A review by pastelwriter
The President and the Frog by Caro De Robertis

emotional inspiring slow-paced
  • Plot- or character-driven? Character
  • Loveable characters? Yes
  • Flaws of characters a main focus? Yes

5.0

There are books in this world that speak to you in such a visceral way that it becomes near impossible to articulate their significance. Still, I must try.

The President and the Frog is not for everyone. Although it overwhelmingly has positive reviews, I would not lightly recommend this book. It was not written in such a way to be loved by all. I loved it because, from the first page, I knew Caro de Robertis was going to tell me a story that would ring true for me.
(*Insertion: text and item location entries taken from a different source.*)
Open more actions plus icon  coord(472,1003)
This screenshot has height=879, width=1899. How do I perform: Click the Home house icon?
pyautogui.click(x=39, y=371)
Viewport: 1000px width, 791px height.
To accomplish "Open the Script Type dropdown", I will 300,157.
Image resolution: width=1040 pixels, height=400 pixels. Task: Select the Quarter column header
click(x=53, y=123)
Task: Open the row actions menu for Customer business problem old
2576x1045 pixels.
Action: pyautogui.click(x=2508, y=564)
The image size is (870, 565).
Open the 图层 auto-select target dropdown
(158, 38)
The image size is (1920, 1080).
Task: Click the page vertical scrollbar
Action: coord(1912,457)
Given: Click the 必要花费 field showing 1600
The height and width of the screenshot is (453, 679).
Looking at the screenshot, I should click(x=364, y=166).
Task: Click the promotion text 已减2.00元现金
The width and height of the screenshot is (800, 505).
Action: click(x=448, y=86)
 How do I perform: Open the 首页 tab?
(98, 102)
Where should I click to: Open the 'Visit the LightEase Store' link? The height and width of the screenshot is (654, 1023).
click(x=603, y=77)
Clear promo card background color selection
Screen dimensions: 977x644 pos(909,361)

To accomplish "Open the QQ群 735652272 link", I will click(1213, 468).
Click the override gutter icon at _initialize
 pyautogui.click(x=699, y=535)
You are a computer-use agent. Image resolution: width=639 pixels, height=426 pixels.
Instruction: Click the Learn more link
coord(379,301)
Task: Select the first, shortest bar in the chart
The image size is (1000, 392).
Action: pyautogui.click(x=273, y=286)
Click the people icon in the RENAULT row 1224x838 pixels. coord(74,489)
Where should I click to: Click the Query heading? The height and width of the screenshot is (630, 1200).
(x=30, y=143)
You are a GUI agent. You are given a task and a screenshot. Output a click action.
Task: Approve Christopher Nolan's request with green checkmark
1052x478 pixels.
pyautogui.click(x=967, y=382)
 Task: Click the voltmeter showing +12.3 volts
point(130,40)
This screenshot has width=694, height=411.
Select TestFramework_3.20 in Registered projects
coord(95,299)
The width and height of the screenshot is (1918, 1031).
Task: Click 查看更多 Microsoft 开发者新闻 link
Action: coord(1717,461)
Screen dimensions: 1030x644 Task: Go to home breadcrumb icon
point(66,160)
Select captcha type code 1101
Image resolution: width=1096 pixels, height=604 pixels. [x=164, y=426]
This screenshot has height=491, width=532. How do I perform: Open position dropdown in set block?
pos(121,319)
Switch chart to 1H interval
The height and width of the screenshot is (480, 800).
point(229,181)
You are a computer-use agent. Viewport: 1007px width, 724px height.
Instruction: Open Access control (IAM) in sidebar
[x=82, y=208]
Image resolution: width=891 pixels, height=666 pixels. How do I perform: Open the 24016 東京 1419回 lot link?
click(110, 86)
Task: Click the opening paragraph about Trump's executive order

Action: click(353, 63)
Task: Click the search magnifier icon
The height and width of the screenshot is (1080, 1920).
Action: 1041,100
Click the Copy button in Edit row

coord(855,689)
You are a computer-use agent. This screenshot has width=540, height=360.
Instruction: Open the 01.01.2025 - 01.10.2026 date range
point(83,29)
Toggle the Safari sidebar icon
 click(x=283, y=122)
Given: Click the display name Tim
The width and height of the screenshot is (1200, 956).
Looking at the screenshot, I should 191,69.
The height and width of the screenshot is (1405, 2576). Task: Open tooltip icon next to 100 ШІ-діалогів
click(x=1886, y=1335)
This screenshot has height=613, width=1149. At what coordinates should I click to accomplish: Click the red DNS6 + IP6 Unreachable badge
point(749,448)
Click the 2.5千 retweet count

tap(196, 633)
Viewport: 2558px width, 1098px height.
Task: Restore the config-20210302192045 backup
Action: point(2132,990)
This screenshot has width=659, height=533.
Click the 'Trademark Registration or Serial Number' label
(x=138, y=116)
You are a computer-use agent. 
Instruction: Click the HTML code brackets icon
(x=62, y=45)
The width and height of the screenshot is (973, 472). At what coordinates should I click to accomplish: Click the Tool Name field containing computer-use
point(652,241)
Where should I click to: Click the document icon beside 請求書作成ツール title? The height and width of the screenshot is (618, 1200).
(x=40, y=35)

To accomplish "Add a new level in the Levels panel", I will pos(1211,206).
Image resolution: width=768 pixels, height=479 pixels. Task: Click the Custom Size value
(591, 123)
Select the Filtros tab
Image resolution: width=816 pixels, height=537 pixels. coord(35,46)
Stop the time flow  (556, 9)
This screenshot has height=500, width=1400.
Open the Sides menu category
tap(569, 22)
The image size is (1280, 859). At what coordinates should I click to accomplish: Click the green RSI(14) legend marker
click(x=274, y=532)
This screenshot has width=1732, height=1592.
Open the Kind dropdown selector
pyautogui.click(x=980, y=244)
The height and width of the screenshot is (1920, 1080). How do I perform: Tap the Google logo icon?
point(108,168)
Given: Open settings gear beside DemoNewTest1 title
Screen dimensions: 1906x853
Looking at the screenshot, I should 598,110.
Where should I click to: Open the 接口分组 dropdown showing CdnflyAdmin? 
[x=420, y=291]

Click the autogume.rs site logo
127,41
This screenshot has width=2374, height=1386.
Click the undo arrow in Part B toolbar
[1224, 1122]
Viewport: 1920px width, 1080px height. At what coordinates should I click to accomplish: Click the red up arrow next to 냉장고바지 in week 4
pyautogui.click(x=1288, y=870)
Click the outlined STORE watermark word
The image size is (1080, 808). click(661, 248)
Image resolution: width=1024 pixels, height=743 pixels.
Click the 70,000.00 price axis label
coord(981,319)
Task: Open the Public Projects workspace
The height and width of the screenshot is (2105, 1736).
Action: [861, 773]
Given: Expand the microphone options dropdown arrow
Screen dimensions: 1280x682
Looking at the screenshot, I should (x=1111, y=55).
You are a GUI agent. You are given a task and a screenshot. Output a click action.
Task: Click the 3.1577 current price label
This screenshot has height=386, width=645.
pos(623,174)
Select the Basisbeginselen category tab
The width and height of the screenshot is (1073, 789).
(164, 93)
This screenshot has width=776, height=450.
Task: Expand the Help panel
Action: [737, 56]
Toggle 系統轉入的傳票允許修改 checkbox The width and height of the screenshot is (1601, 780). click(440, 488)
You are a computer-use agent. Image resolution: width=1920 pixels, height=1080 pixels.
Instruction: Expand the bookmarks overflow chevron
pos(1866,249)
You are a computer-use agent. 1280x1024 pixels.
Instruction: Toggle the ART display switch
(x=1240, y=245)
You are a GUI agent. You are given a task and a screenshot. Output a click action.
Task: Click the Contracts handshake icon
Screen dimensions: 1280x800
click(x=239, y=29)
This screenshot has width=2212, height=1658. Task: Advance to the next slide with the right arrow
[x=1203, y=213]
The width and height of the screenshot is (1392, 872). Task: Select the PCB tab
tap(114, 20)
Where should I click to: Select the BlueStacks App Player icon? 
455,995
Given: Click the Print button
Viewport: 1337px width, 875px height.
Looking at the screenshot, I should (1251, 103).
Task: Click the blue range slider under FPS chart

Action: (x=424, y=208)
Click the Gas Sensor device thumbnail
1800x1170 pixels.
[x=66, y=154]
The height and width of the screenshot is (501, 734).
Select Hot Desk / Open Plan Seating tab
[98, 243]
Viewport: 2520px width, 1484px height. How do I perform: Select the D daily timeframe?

The simplest way to explain my immediate love for this novel is that I love the way that De Robertis crafts sentences. At the sentence structure level, De Robertis writes sentences that feed my brain. Sentences that make my brain go, yes yes yes more please! This is in many ways something that comes to me from being a Spanish speaker. Many writers who write in Spanish write meandering sentences that may seem like they’re running off to nowhere, but these very deviations are what build the cadence of the story. The story would not feel right if the authors were, instead, to get right to the point every single time. It’s a writing style that some authors from the Romanticism era capture (which is why they are in the small handful of classics I love). All this to say, the writing style of this novel suits me perfectly.

Beyond the writing from a craft perspective, I’m always surprised and slightly torn open (in the best way) by stories that force me to confront the fact that I used to suffer from depression. I’m someone who has been more accepting of my anxiety and been prone to downplay my depression. This is mostly because depression is not an ongoing battle for me. It was in my life because of the circumstances I was in. Many quotes in this book verbalize how I felt at the time and what I longed for.

“He’d finally lost his grip on reality. Well, good, all the better, and about time too, fuck reality, he thought, I don’t want to hold it anymore my fingers hurt too much for that.”

“What superhuman mental strength does it require to lift your thoughts to the right frequency for survival, how to find that strength, where to source it, what’s the way? […] Sometimes he longed only for the stupor of forgetting, a falling as if into sleep, only into a state more numb than sleep, more permanent […] Every time temptation slunk toward him, he found himself rattled by and yet.”

Quotes like this spoke to that time in my life perfectly. I struggle to find the words for that time of my life, and I cry in joy and pain when I encounter a book, an author, that has found the words. It feels like a labor of love. They did not do it thinking of me specifically, but I feel the love of being known. The love of recognition. It is an experience I’m always grateful for. It is a gift that I could never express properly the thanks I feel. Beyond a simple, thank you thank you thank you.

Outside of this, I think the last parting thought I can give for why I loved this was that it perfectly encapsulated the complicated creature that is living in our world. The fear for the state of our planet, its health and the health of the people and animals on it, and simultaneously the hope for survival. Both a sense of hopelessness yet refusal to give up. This refusal born from the little things that make this world worth saving. But most of all, the love we should all feel for the earth and how it nurtures and sustains us.

There’s not much else I can say. As I told my friend when I tried talking about this book, I loved it because it is. I loved it because it exists.